Although Mark's main blog is based out of Bellmere, a small suburb in South East Queensland, Australia, approximately 45kms north of Brisbane, this is a global community website. You can participate and share information about sustainable living in the global forum, Self Sufficient Culture, or the Self Sufficient You section. 

After retiring from the Australian Army in 2008 after twenty-one years of service, Mark decided to share his life-long passion with sustainability by sharing his knowledge, and create a community forum where other people around the world could share their eco-living tips. Thorugh his website, Mark helps people save money, become healthier, reduce waste, recycle more, and thus help to sustain the environment and our planet.

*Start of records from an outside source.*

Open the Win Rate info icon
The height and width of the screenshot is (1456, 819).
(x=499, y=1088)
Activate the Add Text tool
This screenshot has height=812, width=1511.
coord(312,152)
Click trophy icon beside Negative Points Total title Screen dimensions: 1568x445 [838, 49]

I literally got lost on Mark's website for HOURS, reading through the wealth of information that he has to offer. What is compelling about his writing is that it comes from a place of real hands-on experience, making it more valuable. You can read about solar energyfruit and vegetable growing tips; recipes, and more.  These raw vegan coconut covered tamarillo balls are a wonderful example of Mark's simple recipes. 

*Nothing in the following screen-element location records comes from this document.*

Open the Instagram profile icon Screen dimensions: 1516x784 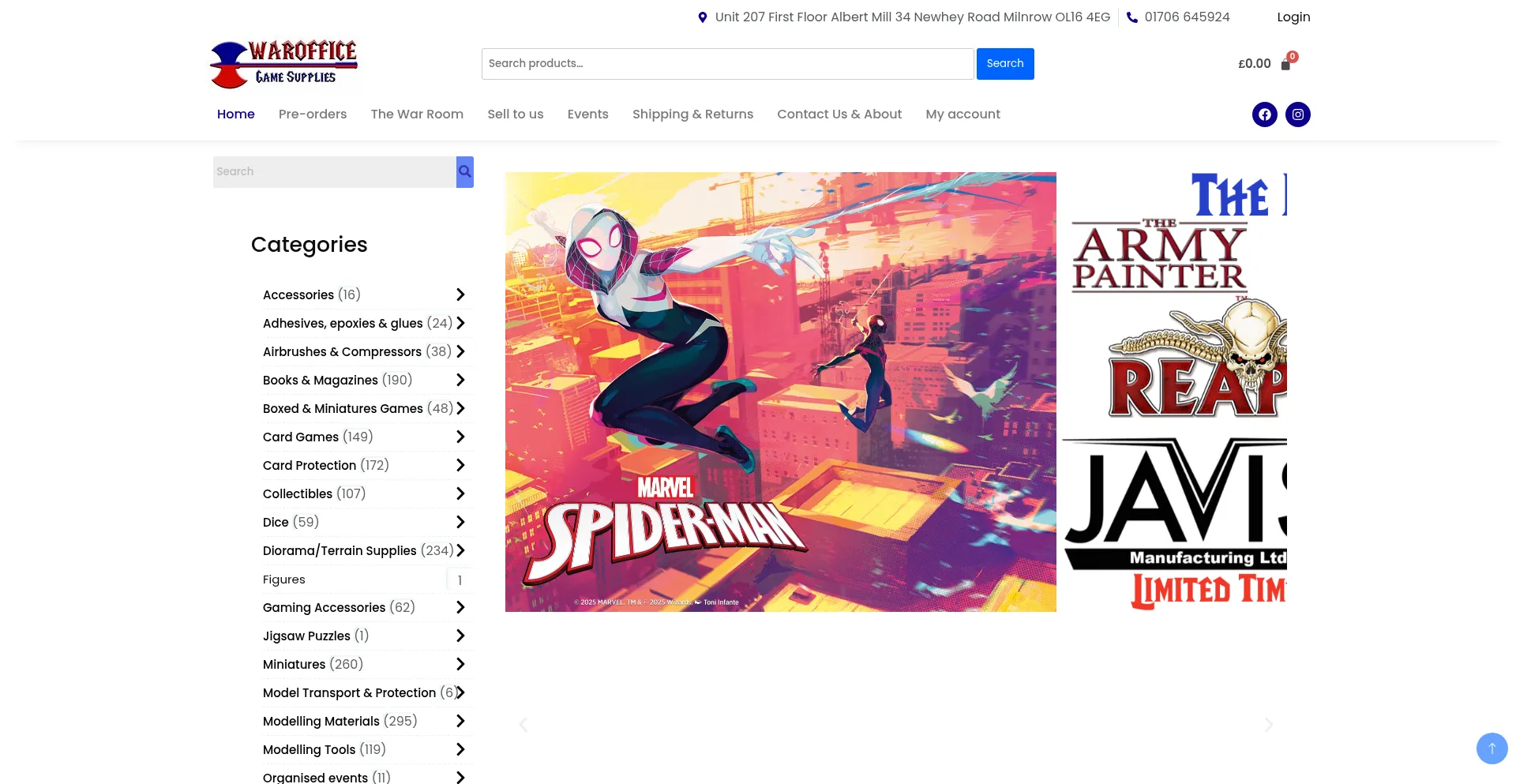tap(1297, 114)
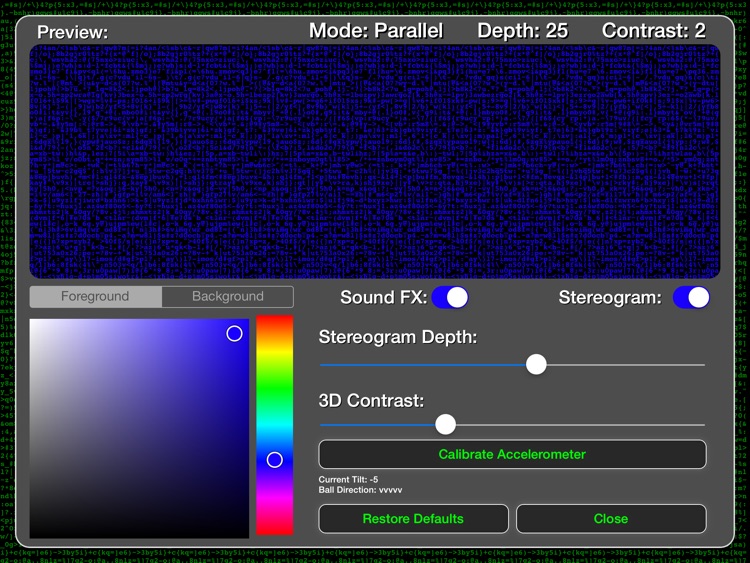750x563 pixels.
Task: Pick white in the color square's top-left corner
Action: [33, 322]
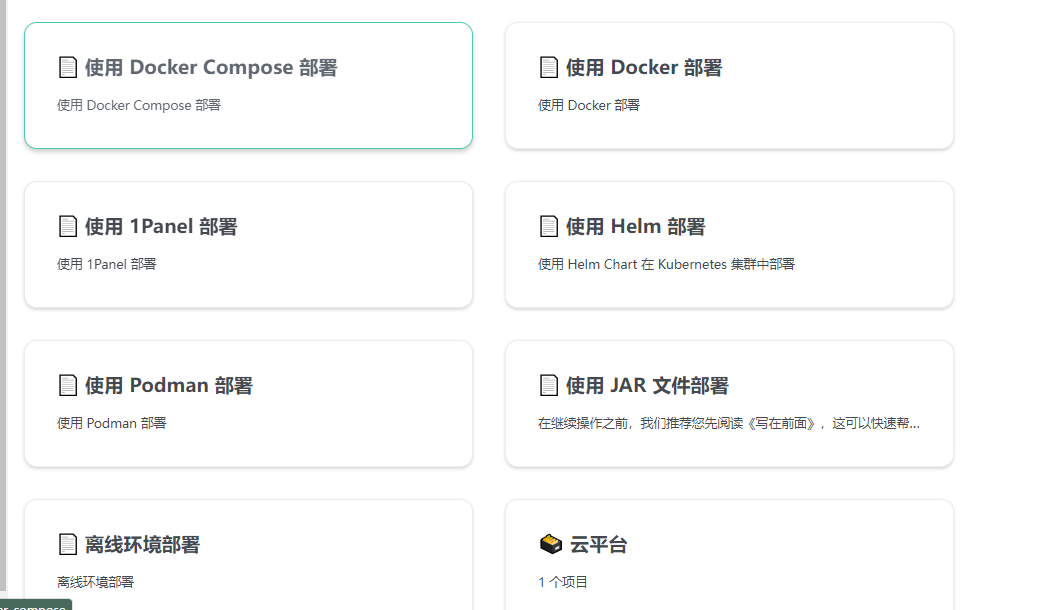Click the page icon next to 离线环境部署
Image resolution: width=1056 pixels, height=610 pixels.
(x=68, y=544)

If you have never tried tamarillos, give them a go. Tamarillos are a cousin of tomatoes, and have leathery skins that are red or orange when ripe, much the same as mangoes. The orange/red flesh is a little tart with a mass of edible seeds in the centre. The seeds look like tomato seeds but are hard like passion-fruit. Tamarillos are packed with nutrients like: vitamins C & E; potassium and iron; and loads of antioxidants. You can read more about Mark's extensive experience with tamarillos in his article.

Now, dried tamarillos can be extremely tart and papery in texture, and the seeds quite unpalatable. However, Mark strikes a fantastic balance using sweet moist pineapple in these coconut covered balls and lets the tamarillos shine. These are really delicious, and make a fantastic snack for school or work lunches. What I love about this recipe is that it is SUPER EASY with a flavour that offers something different! 

Mark -- thankyou for generously participating in this event. GO AUSSIES! 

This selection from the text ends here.